What a glorious day. Spring is here, the leaves have come out on nearly all of the trees. The view from my window is a gorgeous sea of green. The breeze gives the new leaves a music to dance to while I sit in my window. I have missed my home city of Eugene and am quite glad to be back from vacation. My visit with my nephews and nieces and cousins and uncles and grandmothers and sister and dad was wonderful and I loved seeing them. Yet I missed my city, missed the things that makes me… “me”. The browsing of bookshelves for a copy of some book (latest addition, Saturday morning bought a $6 copy of Listening to Prozac). The temperature is quite warm, it feels like it is the lower/mid 70’s though the weather page says high 60’s.
I took a walk down the street to check out a new fly fishing shop. Yesterday I unpacked my car, cleaned it up, and donated it to the local charity (but I get a tax write-off, so I am not a complete saint). I took out my fly reels and line and fies and such, but did not see the rods.
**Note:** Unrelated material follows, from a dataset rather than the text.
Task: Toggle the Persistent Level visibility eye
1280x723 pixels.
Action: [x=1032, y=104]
I had been thinking they were kept in my car along with my tent and other equipment. I then looked around my apartment and was unable to find my fly rods. I was so irritated I could have chewed nails. But today I was feeling wonderful (how can a person not feel wonderful on a Spring day such as this?) and remarked to myself on more than one occaision how I had missed Spring. It is quite possible that I might have a vehicle (something I can put a trailer hitch onto) in two – four weeks and while I was passing by an area with the thick smell of pine and flowers in the air, I could easily imagine smelling the same scents high up in the mountains. The thought of getting out onto a river before dawn and watching the sun come up while fly fishing a quiet mountain stream made me giddy. The fly shop was closed (this being Sunday) and I walked down toward Hollywood Video. I rented three movies, A River Runs Through It (I’ve not seen it and fly fisherman I’ve talked to love the movie), Chocolat, and The Last Temptation of Christ. Unfortunately, Amelie, which I orded on-line 12 days ago, has not yet made it to me.
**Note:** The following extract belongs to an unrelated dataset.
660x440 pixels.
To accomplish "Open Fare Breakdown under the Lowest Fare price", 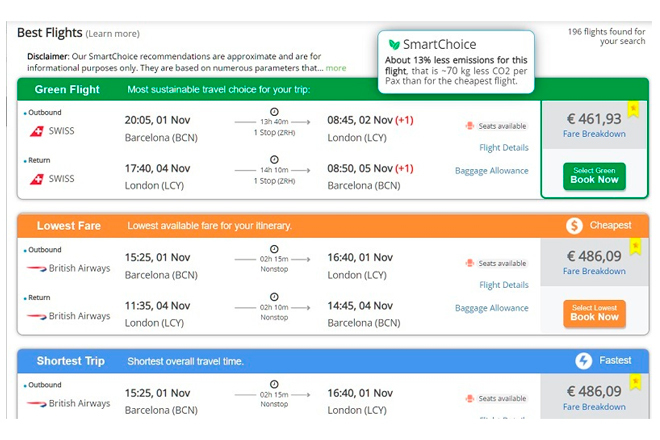I will [x=594, y=271].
On the way home I stopped by The Sweet Life Patisserie (is that how it is spelled?) and grabbed a plain latte. I wanted something with milk in it for my stomach. Inside I read the framed newspaper ad about the owners of the little bakery and thought of my current plans. I have a plan forming in my mind, an idea, and again, as I am so often, I am amazed at how little things in life, seemingly unconnected things, tend to come about in accordance with what a person dreams of (really, honestly dreams of in the deepest regions of their heart). As our mind’s perception seeks out stimuli according to subconscious rules of filtering (example, the cocktail party effect – see cognition and perception), I wonder (again) if perhaps the scripts of our lives owe a lot to the secret wants and desires of our hearts. The question comes to mind, how common it must be to want failure and disappointment in life. This isn’t too odd of a thought, for in my own experience with depression I have noted that one of the agents keeping my self depressed was my own desire to be depressed. Another cross thread is sexual attraction. I’ve noted repeatedly within myself how I am immensely attracted to someone and fight battles of control within myself over the matter, and I get to a point where I can feel the threshold of the choice… that should I make the choice to let it go the desire does so. Sometimes I’ve let it go and I have had no other problems with such desires, other times I do not want to let it go and so the dynamics continue. This is not to say that this is the only dynamic involved, only a piece of the puzzle for me.
Back to my point. I am thinking over a plan, a series of ideas and events that might lead me along a much more desired path. No time to go into it now, for the wind is blowing outside, the trees are dancing, and my balcony is calling for me to drink my mocha outside.